**TO DO**
Find every line below that contains the word "will" and copy it out.

**Dataset entries**
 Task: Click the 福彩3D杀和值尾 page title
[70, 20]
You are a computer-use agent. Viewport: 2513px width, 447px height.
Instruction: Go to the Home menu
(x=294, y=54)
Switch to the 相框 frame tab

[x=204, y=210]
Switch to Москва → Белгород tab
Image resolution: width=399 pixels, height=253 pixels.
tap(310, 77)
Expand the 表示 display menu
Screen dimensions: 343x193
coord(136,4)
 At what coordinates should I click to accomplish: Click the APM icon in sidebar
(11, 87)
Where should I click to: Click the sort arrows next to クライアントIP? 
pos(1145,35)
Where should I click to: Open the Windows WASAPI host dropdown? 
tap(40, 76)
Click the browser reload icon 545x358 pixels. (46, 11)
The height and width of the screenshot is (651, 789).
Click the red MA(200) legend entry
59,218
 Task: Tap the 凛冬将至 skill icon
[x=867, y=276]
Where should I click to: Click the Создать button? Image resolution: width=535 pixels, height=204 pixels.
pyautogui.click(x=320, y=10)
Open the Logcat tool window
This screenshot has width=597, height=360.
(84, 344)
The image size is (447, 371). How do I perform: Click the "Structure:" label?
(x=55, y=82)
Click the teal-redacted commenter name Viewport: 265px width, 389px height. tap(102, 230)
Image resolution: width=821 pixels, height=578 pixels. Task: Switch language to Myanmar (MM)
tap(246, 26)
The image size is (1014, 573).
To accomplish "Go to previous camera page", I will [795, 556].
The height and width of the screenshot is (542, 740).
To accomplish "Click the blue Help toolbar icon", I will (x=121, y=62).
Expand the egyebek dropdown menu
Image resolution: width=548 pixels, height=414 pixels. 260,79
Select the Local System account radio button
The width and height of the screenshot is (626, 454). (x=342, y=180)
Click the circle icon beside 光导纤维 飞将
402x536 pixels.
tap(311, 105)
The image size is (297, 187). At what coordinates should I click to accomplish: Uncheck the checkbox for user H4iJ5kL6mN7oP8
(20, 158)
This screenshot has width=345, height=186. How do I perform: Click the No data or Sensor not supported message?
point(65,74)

**RESPONSE TO THE TASK**
To accomplish "Go to previous camera page", I will [795, 556].
To accomplish "Click the blue Help toolbar icon", I will (x=121, y=62).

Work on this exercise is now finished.